14 October 2009

"Can You Hear Us Now?" Good?

Tea-partiers and like-minded people think that they aren't getting proper recognition from the media. They feel that the turnout for the September 12 march on Washington was underreported and the event itself largely ignored by most major news organizations. The next phase of the struggle, then, is to get into the faces of the media, metaphorically or not. Operation "Can You Hear Us Now?" has targeted news organizations for mass calls and e-mails, and in Albany organizers are planning a live event, a demonstration outside the offices of the local newspaper, the Times Union. Of course, with the event scheduled for a Saturday the demonstration may not get as much coverage as the protesters hope for, but they presume that their proximity will make it impossible for whatever reporters are there to ignore them.

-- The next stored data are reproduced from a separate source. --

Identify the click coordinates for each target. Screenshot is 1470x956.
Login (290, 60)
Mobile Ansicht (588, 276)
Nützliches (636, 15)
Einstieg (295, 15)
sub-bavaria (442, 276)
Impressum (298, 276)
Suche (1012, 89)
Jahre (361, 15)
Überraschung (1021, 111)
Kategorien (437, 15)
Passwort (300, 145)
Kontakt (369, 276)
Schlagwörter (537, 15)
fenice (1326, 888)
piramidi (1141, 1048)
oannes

Again, people opposed to "big government" are showing initiative I once thought them incapable of. The revival of a populist streak has in many cases overcome what I took to be a characteristic conservative aversion to crowds or the mob mentality. It seems like the "right" has the field to itself, apart from still-aggrieved minorities, because the "left" suffers from a complacency based on the belief that Barack Obama is their President. Instead of taking to the streets themselves to pressure the Democratic regime to push through more progressive reforms, they look at opposition demonstrations and imagine the brownshirts on the march. Some won't go that far in their fearful rhetoric, but many of those most likely still see the tea parties and like phenomena as irrational mobs. My point is not that they aren't irrational mobs, but that it's odd and even unseemly to see the "left" look down its collective nose at mass demonstrations. Maybe it's understandable when they're demonstrations of which leftists don't approve, but shouldn't it be the leftist strategy to prove that they are the party of the people by bringing out the bigger battalions, to answer every tea party or anti-"big government" outburst with a larger demonstration of support for bigger and better government in the people's interest? I can't help but wonder whether too many liberals, progressives, etc. simply act now on the assumption that the Democratic Party is the proper vehicle for all their aspirations, and that to go off the rez to make demands of the Dems would simply confuse things. It should come as no surprise if that's the case, since that's what most reactionaries do when the Republican party holds the national reins. But the reactionaries are doing more now while out of power than they've done during past cycles of exile. The question now is whether progressives can match or top them while they arguably have some chance of influencing government by doing so, or whether it'll take yet another Democratic crack-up to galvanize them into more constant action.